While Saturday’s event was independent from Drag Queen Story Hour, The Honor Oak pub confirmed on Instagram that they had received a message of support from the organisation, as well as a promise from Drag Queen Story Hour that the group would donate an LGBTQ+ children’s book to a library in London “for every far-right protesting bigot who attends this protest.”
Drag queen That Girl thanked supporters gathered outside the pub on Saturday as parents and children made their way out of the venue following the conclusion of Magical Storytelling.
“When we first heard about this [protest], we had no idea how it was going to go, so to have this outpouring of love and outpouring of support shows that when we all stand together, they can’t touch us,” That Girl declared, prompting cheers from the assembled crowd.

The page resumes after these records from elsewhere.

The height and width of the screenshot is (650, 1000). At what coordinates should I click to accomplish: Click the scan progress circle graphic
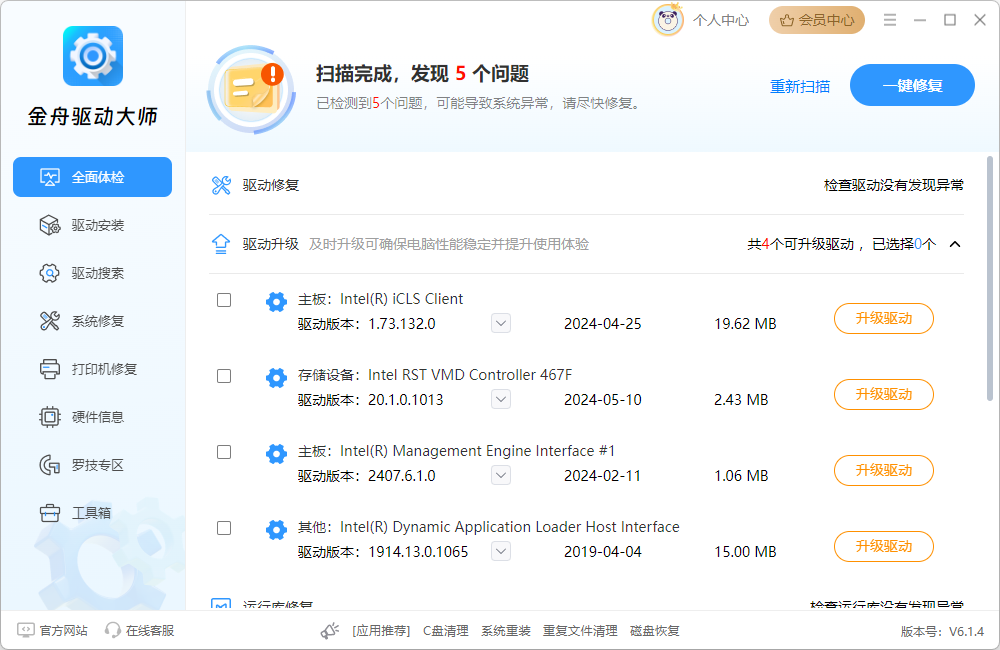(x=250, y=90)
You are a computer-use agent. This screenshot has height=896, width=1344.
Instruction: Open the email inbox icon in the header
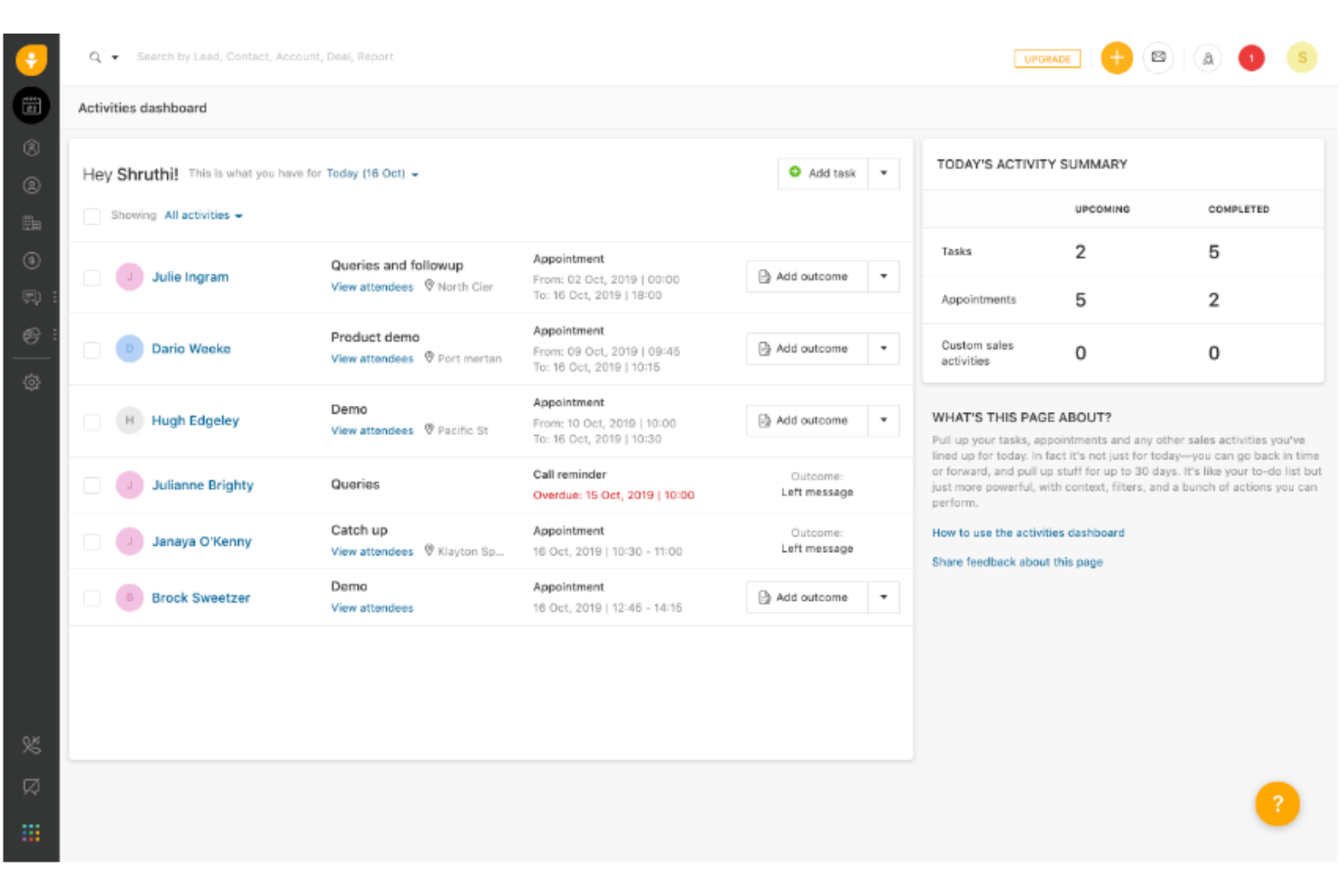pos(1159,57)
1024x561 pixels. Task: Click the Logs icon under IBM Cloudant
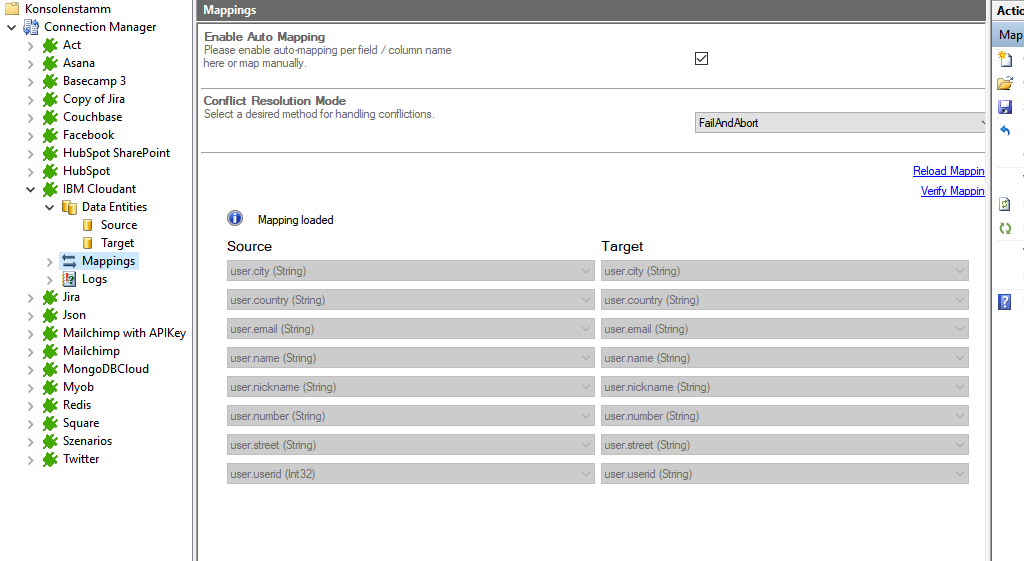click(69, 279)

“We all know this was never about ‘protecting the children’. This is homophobia being disguised as concern. We are stronger when we all stand together – thank you so much for all coming out today, it means the absolute world to me, it means the world to the pub.
“They don’t know it yet, but it’s going to mean the world to these kids as well.”
Magical Storytelling at The Honor Oak pub has previously been hosted by local drag queen and RuPaul’s Drag Race UK series four star Copper Topp, whose image was used in Turning Point UK material promoting Saturday’s protest.
Speaking to PinkNews ahead of Saturday’s demonstrations, the drag star accused Turning Point UK of spreading “misinformation” by using an image of her from an unrelated drag performance for adults.
Describing Magical Storytelling as a “family environment” and “extension of pantomime” that teaches “tolerance”, she added: “It’s really terrifying how all of a sudden I feel like the world is becoming more far-right in front of my very eyes, and that is scary.”
The drag star continued: “This far-right viewpoint is null and void. There’s no place for it in our world and there’s no place for it in the world in general. It is a back-dated, old-school way of thinking – and we’re in 2023 people, things have changed for the better.”
Expressing solidarity with those taking part in the counter-protest, she added: “Our hope is just to show them that you can’t dim our shine. We’re gonna be here, we’re gonna be queer, and see you later.”
Meanwhile, Tennessee has officially become the first US state to ban drag performances after the southern state’s Senate passed a bill banning drag shows in public on Thursday (23 February).